Complex targets with multiple message formats
Some OSC targets are more complicated, accept multiple OSC formats and also specifying data in the osc 'address pattern'. Lets take the ASCII-Simple-Video-Synth as an example. Here's the Tidal specification for it:
let target = Target {oName = "ascii",
oAddress = "127.0.0.1",
oPort = 5050,
oLatency = 0.2,
oWindow = Nothing,
oSchedule = Live,
oHandshake = False,
oBusPort = Nothing
}
formats = [OSC "/{asccolour}/speed" $ ArgList [("ascspeed", Nothing)],
OSC "/{asccolour}/mode" $ ArgList [("ascmode", Nothing)],
OSC "/{asccolour}/offset" $ ArgList [("ascoffset", Nothing)],
OSC "/{asccolour}/scale" $ ArgList [("ascscale", Nothing)],
OSC "/shape/sides" $ ArgList [("ascsides", Nothing)],
OSC "/shape/size" $ ArgList [("ascsize", Nothing)],
OSC "/shape/xinc" $ ArgList [("ascxinc", Nothing)],
OSC "/shape/yinc" $ ArgList [("ascyinc", Nothing)]
]
ascspeed = pI "ascspeed"
ascmode = pI "ascmode"
ascoffset = pI "ascoffset"
ascscale = pI "ascscale"
ascsides = pI "ascsides"
ascsize = pI "ascsize"
ascxinc = pI "ascxinc"
ascyinc = pI "ascyinc"
asccolour = pS "asccolour"
oscmap = [(target, formats)]
stream <- startStream defaultConfig oscmap
streamReplace stream 1 $ asccolour "blue green red"
# ascspeed "38 15"
# ascsides 3
# ascoffset 10
# ascxinc 10
# ascyinc 10
# ascmode 0
# ascsize 30
This software accepts a number of address patterns, some of which include the colour which is being addressed. To make this colour patternable, it is given a name in curly braces, "{asccolour}"

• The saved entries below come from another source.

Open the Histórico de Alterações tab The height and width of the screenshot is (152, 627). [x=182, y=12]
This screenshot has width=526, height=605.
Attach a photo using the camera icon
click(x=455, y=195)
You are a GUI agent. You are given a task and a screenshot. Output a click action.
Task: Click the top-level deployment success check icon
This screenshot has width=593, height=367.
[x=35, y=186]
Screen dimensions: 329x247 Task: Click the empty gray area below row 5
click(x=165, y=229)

. This is then patternable with the 'ascColour'
parameter in the Tidal pattern.
When you assign multiple OSC message formats to a stream, it's a good idea to make sure that every format has at least one unique, non-default argument. This ensures that messages will only be sent when the non-default arguments are set in the pattern. Otherwise, all the formats will be sent for every patterned event.
Controller input
Tidal 1.0.0 now has support for external input, using the OSC protocol. Here's a quick guide to getting it going, including using a simple 'bridge' for getting MIDI input working.
Configuration
If you just want to get MIDI input into tidal, check the MIDI page in the sidbar.

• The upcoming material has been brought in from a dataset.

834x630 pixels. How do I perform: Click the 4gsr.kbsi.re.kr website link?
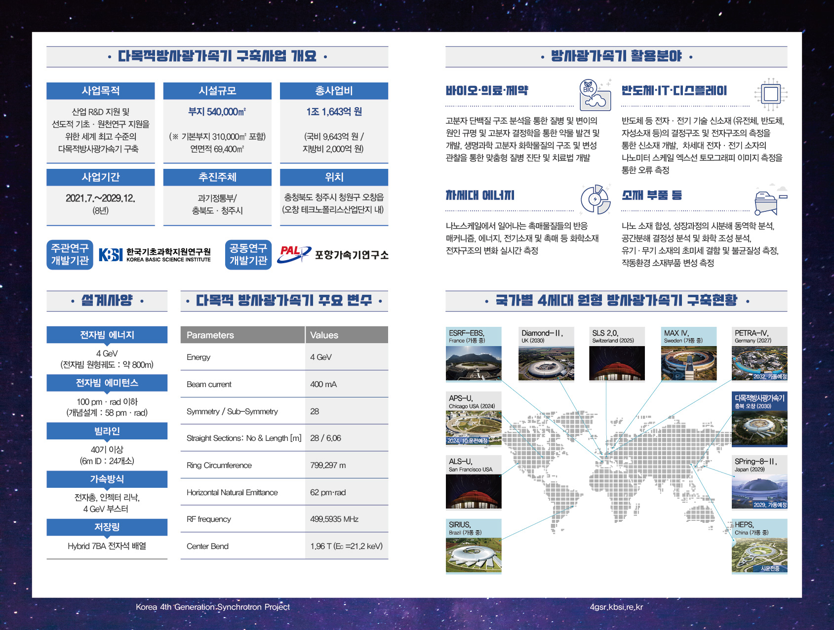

With version 1.0.0 installed and configured, then by default Tidal will automatically listen for external control messages over the OSC network protocol, on localhost (127.0.0.1), port 6010. This is configurable - if you prefer it to listen to for example all network interfaces, and port 6060 you can change your configuration (BootTidal.hs
) to this:
tidal <- startTidal superdirtTarget (defaultConfig {cCtrlAddr = "0.0.0.0", cCtrlPort = 6060})
If you prefer to switch off listening to controls all together, use this instead:
tidal <- startTidal superdirtTarget (defaultConfig {cCtrlListen = False})
The OSC message that Tidal expects has the path /ctrl
, and two values - the key and the value. The key can either be a string or an integer (tidal will convert an integer to a string for you). The value can be a string, integer or float. For example the OSC message /ctrl sf hello 0.4
, for a message to set the hello
control to 0.4
. In this example sf
is the OSC typetag. It specifies that the first value is a (s)tring and the second value is a(f)loat see OSC specs.
You could then use this control in a pattern like so:
d1 $ sound "bd" # speed (cF 1 "hello")
cF
is what you use for floating point controls. The second parameter 1
is the default value, for when tidal hasn't received that control yet. There is also cS
for strings and cI
for integers. For time values (for using e.g. as the first parameter of fast/slow), use cT
. For ratios add cR
. If you want to receive entire patterns (written as a string of mini notation), use cP
.
Debugging
One way to debug OSC is to use a packet sniffer like WireShark. You can put osc
in the filter field to filter out everything except OSC packets. If you click on an OSC network packet
and expand fields you can find a nicely formatted representation of your OSC message.
OSC SuperDirt API
For the curious, this is what an OSC trigger message from Tidal Cycles to SuperDirt looks like, as of Tidal version 1.7.x and probably later:
Lets consider this pattern: sound "bd" # speed 2
. This is the kind of OSC message it generates:
Timetag: Feb 22, 2021 21:54:04.960054397 UTC
Size: 92 bytes
Message: /dirt/play ,sfsfsfsisssf
Header
Path: /dirt/play
Format: ,sfsfsfsisssf
String: cps
Float: 0.4
String: cycle
Float: 40549
String: delta
Float: 2.5
String: orbit
Int32: 0
String: s
String: bd
String: speed
Float: 2
It consists of a single message, wrapped in a bundle, which provides the timestamp for when the event should be triggered. Because the OSC target for superdirt has oSchedule
set to Pre BundleStamp
, messages will be sent in bursts, ahead of time, and it's up to the receiver (such as superdirt) to schedule them accurately.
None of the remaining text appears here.